MALANG POST – Kisah tragis yang mencengangkan terjadi di Indonesia beberapa waktu lalu. Seorang anak membunuh ayah dan neneknya. Sementara sang ibu dalam kondisi kritis. Peristiwa ini memunculkan pertanyaan besar tentang apa yang mendorong tindakan tersebut.
Dosen Psikologi Universitas Muhammadiyah Malang (UMM) Hudaniah, S.Psi., M.Si., memberikan pandangannya mengenai kasus ini.
Hudaniah mengatakan bahwa dari informasi media, pelaku sempat mengaku mendengar suara-suara yang disebut sebagai halusinasi auditori. Namun, hal ini belum cukup untuk memastikan adanya gangguan psikologis tertentu.

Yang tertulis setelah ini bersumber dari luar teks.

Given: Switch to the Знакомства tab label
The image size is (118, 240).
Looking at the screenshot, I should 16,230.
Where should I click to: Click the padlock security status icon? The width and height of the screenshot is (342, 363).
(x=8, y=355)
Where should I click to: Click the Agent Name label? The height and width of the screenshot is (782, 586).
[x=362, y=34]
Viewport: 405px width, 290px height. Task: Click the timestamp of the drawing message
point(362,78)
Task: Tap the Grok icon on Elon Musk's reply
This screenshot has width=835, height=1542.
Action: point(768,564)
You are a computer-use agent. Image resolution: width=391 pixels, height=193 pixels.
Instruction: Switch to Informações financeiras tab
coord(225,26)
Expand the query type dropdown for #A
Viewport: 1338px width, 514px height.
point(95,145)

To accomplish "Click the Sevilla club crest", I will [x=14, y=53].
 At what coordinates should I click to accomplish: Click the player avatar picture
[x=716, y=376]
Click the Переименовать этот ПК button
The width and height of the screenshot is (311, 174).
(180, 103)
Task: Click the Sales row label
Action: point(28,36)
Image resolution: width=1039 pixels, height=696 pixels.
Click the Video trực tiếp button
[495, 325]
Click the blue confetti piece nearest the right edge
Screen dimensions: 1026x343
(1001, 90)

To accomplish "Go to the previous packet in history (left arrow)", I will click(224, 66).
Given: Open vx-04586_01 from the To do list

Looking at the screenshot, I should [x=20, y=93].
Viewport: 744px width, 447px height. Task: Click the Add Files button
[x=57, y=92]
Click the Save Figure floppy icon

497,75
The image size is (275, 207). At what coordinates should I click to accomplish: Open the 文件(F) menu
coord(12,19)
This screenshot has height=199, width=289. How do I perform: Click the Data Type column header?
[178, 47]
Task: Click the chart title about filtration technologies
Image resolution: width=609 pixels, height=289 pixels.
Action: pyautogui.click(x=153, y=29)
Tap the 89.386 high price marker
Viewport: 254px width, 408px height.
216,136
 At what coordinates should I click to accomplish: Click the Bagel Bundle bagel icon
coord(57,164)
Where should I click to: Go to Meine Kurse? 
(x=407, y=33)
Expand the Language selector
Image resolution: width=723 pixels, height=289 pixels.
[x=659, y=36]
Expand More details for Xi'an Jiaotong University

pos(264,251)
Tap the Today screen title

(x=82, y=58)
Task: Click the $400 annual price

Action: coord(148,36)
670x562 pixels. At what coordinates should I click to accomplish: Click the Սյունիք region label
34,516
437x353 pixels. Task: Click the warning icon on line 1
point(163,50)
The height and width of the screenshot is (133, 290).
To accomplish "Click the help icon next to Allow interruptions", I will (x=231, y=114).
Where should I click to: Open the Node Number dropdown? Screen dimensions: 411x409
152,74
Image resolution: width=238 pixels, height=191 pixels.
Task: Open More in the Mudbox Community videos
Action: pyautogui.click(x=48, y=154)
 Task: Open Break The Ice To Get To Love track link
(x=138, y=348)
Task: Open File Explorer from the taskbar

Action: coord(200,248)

“Untuk mendiagnosa seseorang mengalami gangguan psikologis, asesmen mendalam sangat diperlukan. Kita tidak bisa hanya mengandalkan pernyataan media atau pengakuan sepihak. Apalagi diagnosa halusinasi memerlukan konfirmasi lebih lanjut oleh ahli melalui wawancara dan pengujian,” ungkapnya.
Dalam wawancara, Hudaniah juga mengungkapkan bahwa pelaku memiliki riwayat kunjungan ke psikiater sebanyak empat kali atas inisiatif ibunya. Selain itu, pelaku disebut mengalami insomnia yang berkepanjangan.
“Sulit tidur bisa menjadi salah satu pemicu tekanan psikologis. Namun perlu ditekankan lagi bahwa tindakan ekstrem seperti pembunuhan tidak hanya disebabkan oleh satu faktor saja.”
“Tapi bisa dipengaruhi oleh bagaimana mereka belajar menghadapi tekanan dari lingkungan sosial terutama dengan keluarga. Pada umumnya, perilaku seperti ini merupakan hasil dari akumulasi berbagai tekanan,” jelasnya.
Ia menyoroti bahwa perilaku melanggar hukum pada anak tidak muncul secara tiba-tiba. Biasanya, ada tanda-tanda yang mendahului. Seperti perubahan perilaku menjadi lebih pendiam atau mudah tersinggung.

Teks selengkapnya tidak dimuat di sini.